Rewrite the lines below, changing "candlesticks" to "area" wherever it occurs and leaving everything else untouched.

------------

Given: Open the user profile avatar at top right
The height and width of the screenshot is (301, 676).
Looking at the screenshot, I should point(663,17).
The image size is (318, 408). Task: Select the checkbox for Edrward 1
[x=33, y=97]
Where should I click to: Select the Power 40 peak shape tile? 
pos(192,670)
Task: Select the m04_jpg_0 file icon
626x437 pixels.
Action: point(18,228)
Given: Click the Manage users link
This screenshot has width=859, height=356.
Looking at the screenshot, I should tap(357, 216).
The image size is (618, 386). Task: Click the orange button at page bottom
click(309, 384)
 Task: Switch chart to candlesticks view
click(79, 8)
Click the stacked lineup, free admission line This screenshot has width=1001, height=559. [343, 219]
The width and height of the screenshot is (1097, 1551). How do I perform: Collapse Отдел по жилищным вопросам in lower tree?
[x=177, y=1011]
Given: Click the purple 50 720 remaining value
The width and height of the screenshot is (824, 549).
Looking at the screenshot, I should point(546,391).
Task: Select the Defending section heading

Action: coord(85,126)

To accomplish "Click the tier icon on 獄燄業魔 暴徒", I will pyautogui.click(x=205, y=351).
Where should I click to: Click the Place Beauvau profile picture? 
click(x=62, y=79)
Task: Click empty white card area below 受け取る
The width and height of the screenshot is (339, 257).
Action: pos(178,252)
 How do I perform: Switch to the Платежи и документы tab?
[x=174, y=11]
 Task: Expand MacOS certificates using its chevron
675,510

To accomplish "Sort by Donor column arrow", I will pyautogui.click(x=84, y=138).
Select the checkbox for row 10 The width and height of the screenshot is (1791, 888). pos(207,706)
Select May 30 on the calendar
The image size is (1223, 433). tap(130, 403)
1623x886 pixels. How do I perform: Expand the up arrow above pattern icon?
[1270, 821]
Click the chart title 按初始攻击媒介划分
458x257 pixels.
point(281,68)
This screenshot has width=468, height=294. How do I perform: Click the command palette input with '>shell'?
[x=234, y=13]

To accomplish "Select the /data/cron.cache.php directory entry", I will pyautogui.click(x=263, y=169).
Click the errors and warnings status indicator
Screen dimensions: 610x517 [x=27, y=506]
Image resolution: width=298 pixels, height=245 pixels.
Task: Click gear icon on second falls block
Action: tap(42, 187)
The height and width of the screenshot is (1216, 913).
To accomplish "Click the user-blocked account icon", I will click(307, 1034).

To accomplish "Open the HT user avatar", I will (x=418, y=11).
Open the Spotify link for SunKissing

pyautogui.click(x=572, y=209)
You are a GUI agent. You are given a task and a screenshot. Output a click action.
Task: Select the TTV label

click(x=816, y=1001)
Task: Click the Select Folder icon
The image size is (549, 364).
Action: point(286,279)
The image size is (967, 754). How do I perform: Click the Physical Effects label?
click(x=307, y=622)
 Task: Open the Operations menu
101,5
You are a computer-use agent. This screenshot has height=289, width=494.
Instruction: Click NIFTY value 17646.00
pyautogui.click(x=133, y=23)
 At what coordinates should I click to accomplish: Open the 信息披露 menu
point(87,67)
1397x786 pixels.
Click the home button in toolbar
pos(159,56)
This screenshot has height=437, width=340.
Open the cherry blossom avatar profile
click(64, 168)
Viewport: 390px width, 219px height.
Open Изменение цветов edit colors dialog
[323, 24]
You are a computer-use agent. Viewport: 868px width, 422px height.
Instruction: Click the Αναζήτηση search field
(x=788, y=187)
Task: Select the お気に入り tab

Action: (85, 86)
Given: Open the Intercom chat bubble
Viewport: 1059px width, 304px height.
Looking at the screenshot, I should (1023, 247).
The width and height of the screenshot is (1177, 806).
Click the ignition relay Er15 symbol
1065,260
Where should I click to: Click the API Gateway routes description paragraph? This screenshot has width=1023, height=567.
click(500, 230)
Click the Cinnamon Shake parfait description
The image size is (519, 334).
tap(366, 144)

------------

WRITTEN SOLUTION =
Given: Open the user profile avatar at top right
The height and width of the screenshot is (301, 676).
Looking at the screenshot, I should point(663,17).
The image size is (318, 408). Task: Select the checkbox for Edrward 1
[x=33, y=97]
Where should I click to: Select the Power 40 peak shape tile? 
pos(192,670)
Task: Select the m04_jpg_0 file icon
626x437 pixels.
Action: point(18,228)
Given: Click the Manage users link
This screenshot has width=859, height=356.
Looking at the screenshot, I should tap(357, 216).
The image size is (618, 386). Task: Click the orange button at page bottom
click(309, 384)
 Task: Switch chart to area view
click(79, 8)
Click the stacked lineup, free admission line This screenshot has width=1001, height=559. [343, 219]
The width and height of the screenshot is (1097, 1551). How do I perform: Collapse Отдел по жилищным вопросам in lower tree?
[x=177, y=1011]
Given: Click the purple 50 720 remaining value
The width and height of the screenshot is (824, 549).
Looking at the screenshot, I should point(546,391).
Task: Select the Defending section heading

Action: coord(85,126)

To accomplish "Click the tier icon on 獄燄業魔 暴徒", I will pyautogui.click(x=205, y=351).
Where should I click to: Click the Place Beauvau profile picture? 
click(x=62, y=79)
Task: Click empty white card area below 受け取る
The width and height of the screenshot is (339, 257).
Action: pos(178,252)
 How do I perform: Switch to the Платежи и документы tab?
[x=174, y=11]
 Task: Expand MacOS certificates using its chevron
675,510

To accomplish "Sort by Donor column arrow", I will pyautogui.click(x=84, y=138).
Select the checkbox for row 10 The width and height of the screenshot is (1791, 888). pos(207,706)
Select May 30 on the calendar
The image size is (1223, 433). tap(130, 403)
1623x886 pixels. How do I perform: Expand the up arrow above pattern icon?
[1270, 821]
Click the chart title 按初始攻击媒介划分
458x257 pixels.
point(281,68)
This screenshot has width=468, height=294. How do I perform: Click the command palette input with '>shell'?
[x=234, y=13]

To accomplish "Select the /data/cron.cache.php directory entry", I will pyautogui.click(x=263, y=169).
Click the errors and warnings status indicator
Screen dimensions: 610x517 [x=27, y=506]
Image resolution: width=298 pixels, height=245 pixels.
Task: Click gear icon on second falls block
Action: tap(42, 187)
The height and width of the screenshot is (1216, 913).
To accomplish "Click the user-blocked account icon", I will click(307, 1034).

To accomplish "Open the HT user avatar", I will (x=418, y=11).
Open the Spotify link for SunKissing

pyautogui.click(x=572, y=209)
You are a GUI agent. You are given a task and a screenshot. Output a click action.
Task: Select the TTV label

click(x=816, y=1001)
Task: Click the Select Folder icon
The image size is (549, 364).
Action: point(286,279)
The image size is (967, 754). How do I perform: Click the Physical Effects label?
click(x=307, y=622)
 Task: Open the Operations menu
101,5
You are a computer-use agent. This screenshot has height=289, width=494.
Instruction: Click NIFTY value 17646.00
pyautogui.click(x=133, y=23)
 At what coordinates should I click to accomplish: Open the 信息披露 menu
point(87,67)
1397x786 pixels.
Click the home button in toolbar
pos(159,56)
This screenshot has height=437, width=340.
Open the cherry blossom avatar profile
click(64, 168)
Viewport: 390px width, 219px height.
Open Изменение цветов edit colors dialog
[323, 24]
You are a computer-use agent. Viewport: 868px width, 422px height.
Instruction: Click the Αναζήτηση search field
(x=788, y=187)
Task: Select the お気に入り tab

Action: (85, 86)
Given: Open the Intercom chat bubble
Viewport: 1059px width, 304px height.
Looking at the screenshot, I should (1023, 247).
The width and height of the screenshot is (1177, 806).
Click the ignition relay Er15 symbol
1065,260
Where should I click to: Click the API Gateway routes description paragraph? This screenshot has width=1023, height=567.
click(500, 230)
Click the Cinnamon Shake parfait description
The image size is (519, 334).
tap(366, 144)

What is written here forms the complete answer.